Exercise materials —
▽
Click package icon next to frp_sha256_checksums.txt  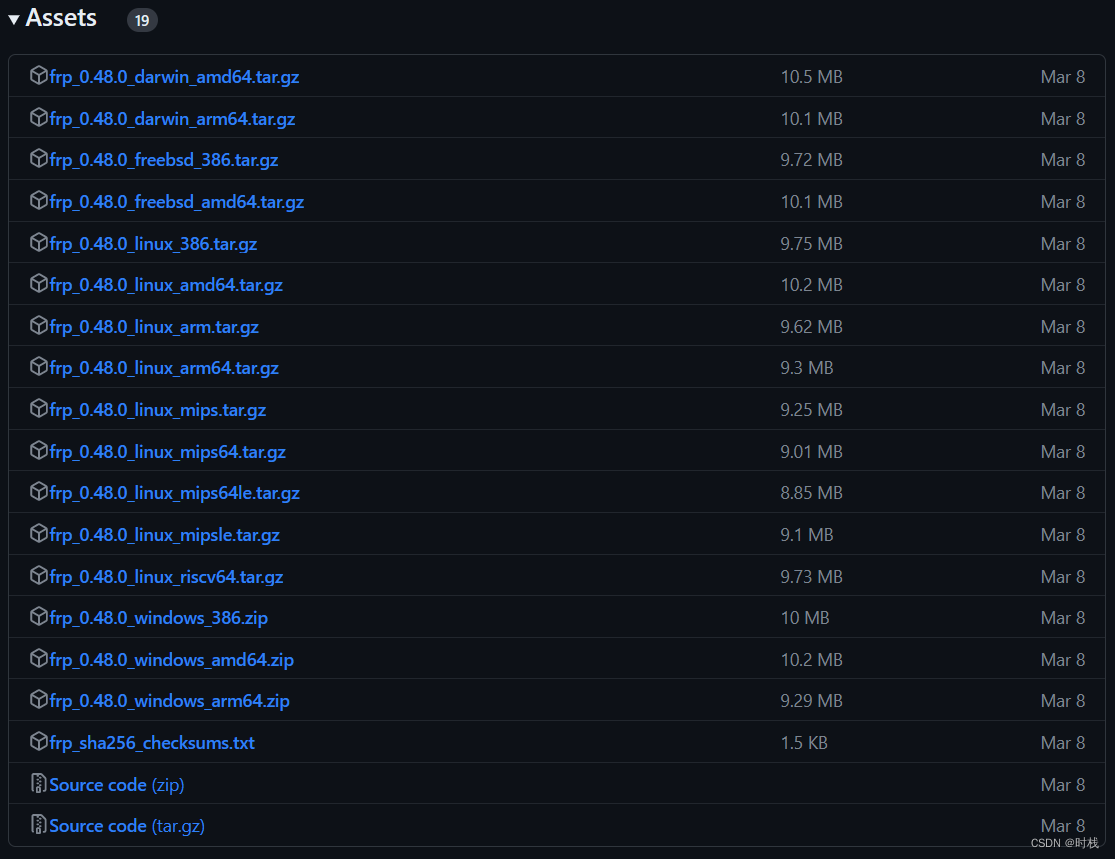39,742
△
▽
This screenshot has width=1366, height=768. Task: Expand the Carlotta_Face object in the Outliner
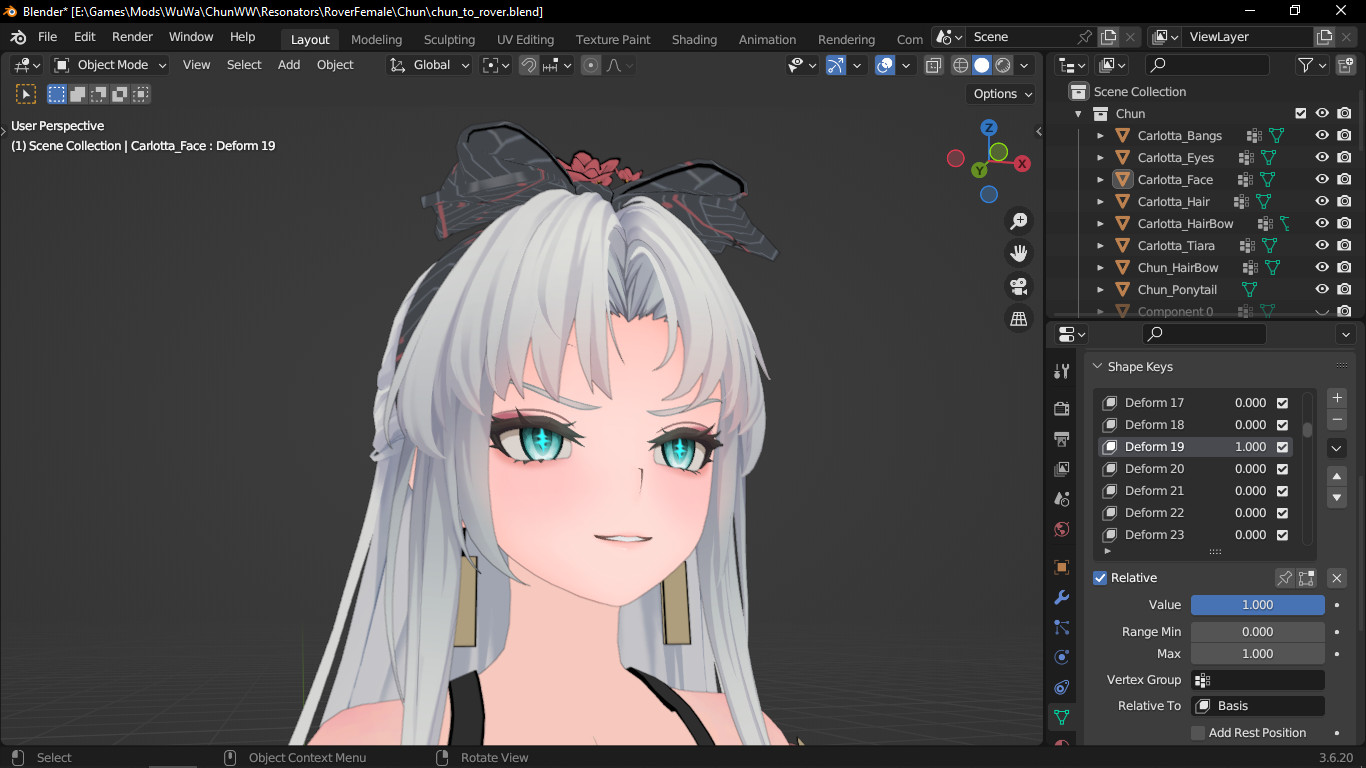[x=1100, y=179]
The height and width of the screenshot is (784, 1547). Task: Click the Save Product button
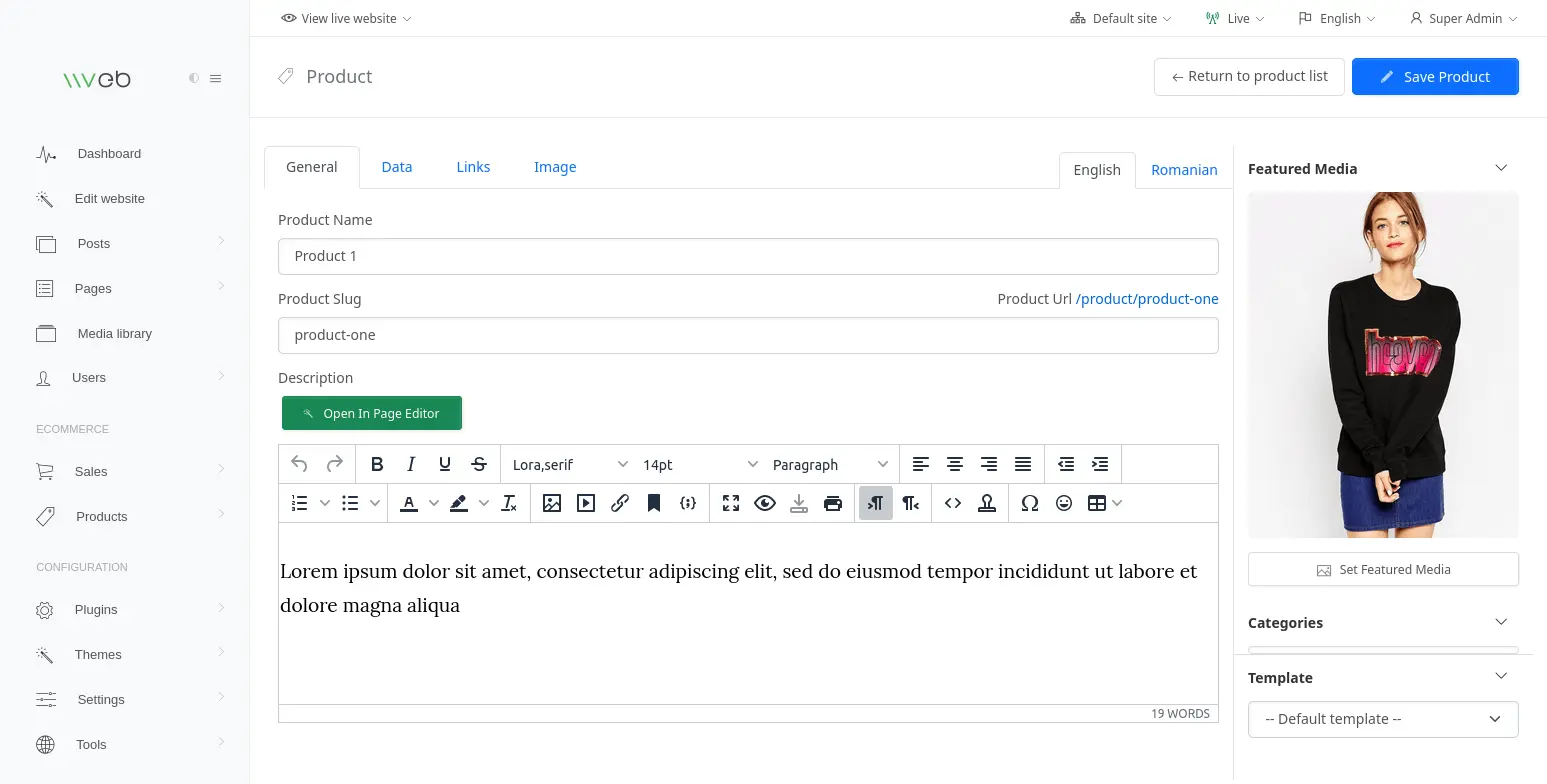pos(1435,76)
△
What you should do — Repeat the lines from the one containing "This screenshot has" through the one containing "pos(1435,76)", including both, and leave the pictures out.

Task answer —
This screenshot has width=1366, height=768. Task: Expand the Carlotta_Face object in the Outliner
[x=1100, y=179]
The height and width of the screenshot is (784, 1547). Task: Click the Save Product button
pos(1435,76)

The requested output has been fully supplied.